Bill Belichick is a great coach, a Hall of Fame coach. There is little debate about it. He has won three Super Bowl rings, gone to six Super Bowls and won at least 10 games for twelve straight years. The man knows what he is doing. It is natural for Seahawks fans to feel a little concerned about what a coach of his pedigree can accomplish with two weeks of preparation before the Super Bowl. There is little reason to guess. He has coached five already. A closer look at those games raises questions about just how masterful Belichick is in these moments.
Dominance lacking
The Patriots have won three rings with Belichick and lost two. None of those games have been decided by more than four points. New England has been the favorite in four of those five games and have failed to cover the spread in any of those games. They lost to a wild card team and a 9-7 division winner. They scraped by Jake Delhomme and the Carolina Panthers.
Nobody should apologize for winning a ring, let alone three. The point here is there is little evidence that Belichick is a mastermind of preparation who can overwhelm opponents with schemes devised in the bye week before the Super Bowl. Pete Carroll, on the other hand, dismantled the best offense in NFL history last year. A performance like that is missing from Belichik’s resume.
One week better than two?
The most impressive job by Belichick came in Super Bowl XXXVI versus the high-flying Rams. It was the lone game where he and his team entered as underdogs, and 14 point underdogs at that. His defense helped hold the Rams to 17 points. That had happened only twice all year. Ironically, that was one of the few years that there was not a bye week between the conference championship and the Super Bowl. No extra time. Best outcome.
Back then, the Patriots were a team built around a gritty defense.
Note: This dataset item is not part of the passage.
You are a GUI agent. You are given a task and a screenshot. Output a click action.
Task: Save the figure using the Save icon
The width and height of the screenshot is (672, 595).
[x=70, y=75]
Tom Brady was just a pup who was buoyed by a hard-nosed run game and that shutdown defense. It would be years before he rose to the level of a league MVP. In each of the first three Super Bowl appearances, Belichick brought in a team that ranked higher in defense than in offense. His last two teams were ranked higher in offense than in defense. It would be too simplistic to say that is why they won the first three and lost the last two, but it is at least an indication that his winning performances were aided by dominant defenses perhaps more than special game planning.
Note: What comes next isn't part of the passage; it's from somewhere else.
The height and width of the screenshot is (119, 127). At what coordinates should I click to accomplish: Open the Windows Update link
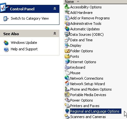pyautogui.click(x=24, y=43)
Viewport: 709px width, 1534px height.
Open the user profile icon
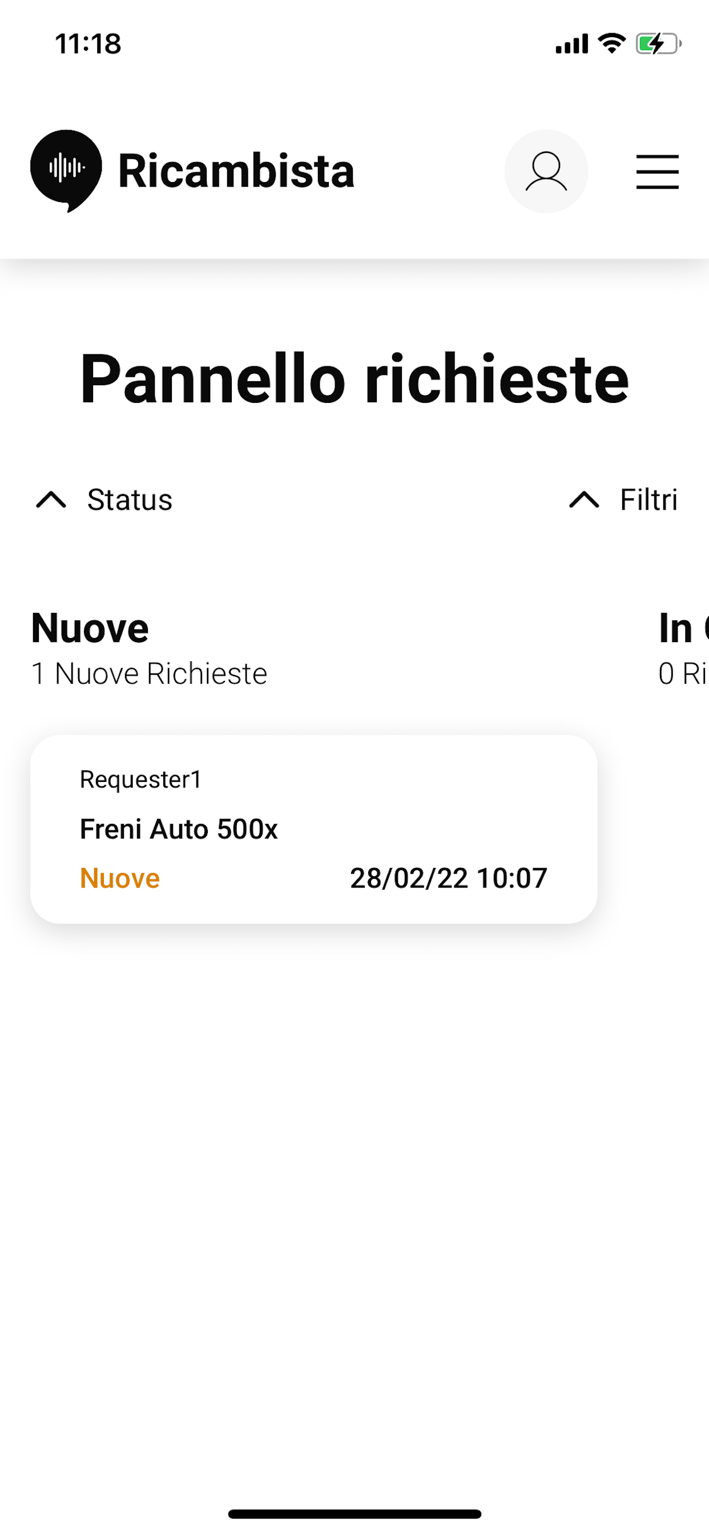(x=546, y=171)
This Patriots team follows the formula of the last two in having a stronger offense than defense. In fact, this is the second-worst defense, in terms of points allowed ranking (8th), that Belichick has brought into the big game. His 2011 squad was all the way down at 15th in that category.
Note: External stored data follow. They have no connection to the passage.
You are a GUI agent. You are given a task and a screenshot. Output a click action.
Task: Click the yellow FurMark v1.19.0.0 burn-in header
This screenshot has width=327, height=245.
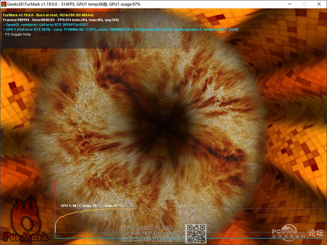tap(48, 15)
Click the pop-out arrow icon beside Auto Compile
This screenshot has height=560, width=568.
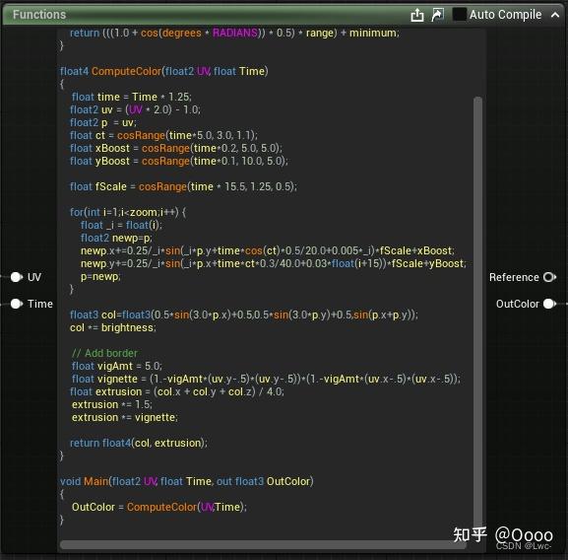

Expectation versus outcome
Holding down Kurt Warner, Marshall Faulk and company was impressive. Allowing Delhomme to throw for 323 yards, 3 touchdowns and 0 interceptions was not. Neither was surrendering 351 yards and 3 touchdowns to Donovan McNabb and an injured Terrell Owens. They did force four turnovers in that game. Eli Manning engineered a game-winning drive to end the Patriots hopes of an undefeated season, and then followed that with 296 yards and another game-winning drive in the next matchup.
It could certainly be worse. Belichick could have a history of getting blown out in these games. His teams always come ready to play and make it tough on whoever they face. But as far as evidence that they have out-schemed their opponents, that appears to be missing.